First off, they don't have the experience to get anything done. Second, they tend not to know squat about the things that need doing.
You could stop reading now; I've just told you why outsiders do not get things done. But Paul Waldman at the Washington Post/Plum Line explains why in more detail. Here's the good and the bad-ugly.
On the good side, there is Bernie Sanders who taps into that outsider thing, but who has the experience to do the job.
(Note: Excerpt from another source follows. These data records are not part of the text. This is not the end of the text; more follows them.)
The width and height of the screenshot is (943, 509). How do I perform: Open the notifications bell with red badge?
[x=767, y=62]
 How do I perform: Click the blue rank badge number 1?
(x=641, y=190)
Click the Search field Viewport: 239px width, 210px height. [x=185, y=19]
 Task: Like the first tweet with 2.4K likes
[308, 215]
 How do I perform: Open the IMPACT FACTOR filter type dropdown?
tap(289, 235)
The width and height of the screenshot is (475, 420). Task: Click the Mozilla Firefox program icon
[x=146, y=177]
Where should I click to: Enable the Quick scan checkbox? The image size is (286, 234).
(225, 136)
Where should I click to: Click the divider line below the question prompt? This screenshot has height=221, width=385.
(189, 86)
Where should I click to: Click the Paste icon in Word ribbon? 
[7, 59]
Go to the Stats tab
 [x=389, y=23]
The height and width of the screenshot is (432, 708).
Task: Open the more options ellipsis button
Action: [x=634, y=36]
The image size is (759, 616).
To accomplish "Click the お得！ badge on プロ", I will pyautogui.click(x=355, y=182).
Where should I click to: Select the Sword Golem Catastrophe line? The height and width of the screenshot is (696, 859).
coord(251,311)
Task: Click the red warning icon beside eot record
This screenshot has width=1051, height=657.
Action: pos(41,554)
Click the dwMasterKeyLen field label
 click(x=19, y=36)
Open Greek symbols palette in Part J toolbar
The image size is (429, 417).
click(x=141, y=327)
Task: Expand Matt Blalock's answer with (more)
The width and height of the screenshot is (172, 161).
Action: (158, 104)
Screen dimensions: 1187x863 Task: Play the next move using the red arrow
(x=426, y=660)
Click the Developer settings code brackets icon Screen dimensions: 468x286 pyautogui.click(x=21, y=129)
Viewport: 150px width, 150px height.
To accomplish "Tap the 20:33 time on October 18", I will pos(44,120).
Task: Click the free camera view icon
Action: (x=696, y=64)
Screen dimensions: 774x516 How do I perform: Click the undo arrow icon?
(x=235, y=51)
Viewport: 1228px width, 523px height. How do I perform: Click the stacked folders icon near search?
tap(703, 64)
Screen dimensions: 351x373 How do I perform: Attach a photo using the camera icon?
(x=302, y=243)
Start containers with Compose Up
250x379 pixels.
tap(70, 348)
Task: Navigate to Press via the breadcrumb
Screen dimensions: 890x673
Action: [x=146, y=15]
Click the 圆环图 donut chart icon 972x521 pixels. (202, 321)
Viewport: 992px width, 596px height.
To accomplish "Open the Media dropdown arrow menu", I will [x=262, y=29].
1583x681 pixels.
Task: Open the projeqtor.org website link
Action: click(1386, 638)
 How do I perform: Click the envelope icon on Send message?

On the Democratic side, you can at least make a reasonable case for Bernie Sanders’ brand of outsiderism. Sanders is no political neophyte — he has held public office for most of the past 35 years, which gives him an insider’s understanding of how the system works. And his argument is a focused one, centered on the influence of big money and how it helps produce and sustain inequality. While tackling that problem is extremely difficult, one could at least imagine a President Sanders making some progress on it.
On the bad-ugly side of the ledger, there is Trump and Carson who fold like a child's origami when asked about substantial matters.
On the Republican side though, the two leading outsiders, Trump and Carson, have nothing so specific in mind. They argue that they’ll get things done, Trump through the force of his will, and Carson because he is untainted by politics. Ask either one of them about a specific policy issue, and it quickly becomes clear that when it comes to the issues a president deals with, they’re utter ignoramuses, which is perhaps understandable, if less than reassuring. I’m sure Marco Rubio doesn’t know much about brain surgery, which Carson knows a great deal about, but he’s not running for Brain Surgeon in Chief.
So here's some advice to voters.
... when it comes to things like government gridlock, you have to ask the question again: What is the outsider candidate going to do differently? Outsiders talk about things like "shaking up the system" and "changing the way Washington does business," but they seldom get too specific about what those things might mean in practice. What would a shaken-up system look like? For instance, would it mean that Congress would swiftly and efficiently pass a bunch of bills instead of being consumed by bickering?
... Fed up with Washington’s gridlock and its inability to solve big problems, voters turn to outsiders who promise to do things like "shake up the system" and "change the way Washington does business." These candidates supposedly possess fresh ideas and new perspectives that can turn everything around.
It’s hogwash. But people never seem to learn.
We could all prove that wrong by casting votes that take into account things like competence and relevant experience. You know, those things that Republican businessmen like to see in a prospective employee.
UPDATED EXAMPLE: Sarah Palin wants to be energy secretary for Trump. What she does not know about the Department of Energy would fill Trump's ego. From Vox.com:
"I think a lot about the Department of Energy, because energy is my baby: oil and gas and minerals, those things that God has dumped on this part of the Earth for mankind’s use instead of us relying on unfriendly foreign nations."
"I'd get rid of it. And I'd let the states start having more control over the lands that are within their boundaries and the people who are affected by the developments within their states. If I were in charge of that, it would be a short-term job, but it would be really great to have someone who knows energy and is pro-responsible development to be in charge."
The catch? She has no clue about energy or much of anything else. All the stuff she's talking about is under Department of Interior.
Would Trump, an ill-informed blowhard outsider pick an even less informed air-head for a cabinet position?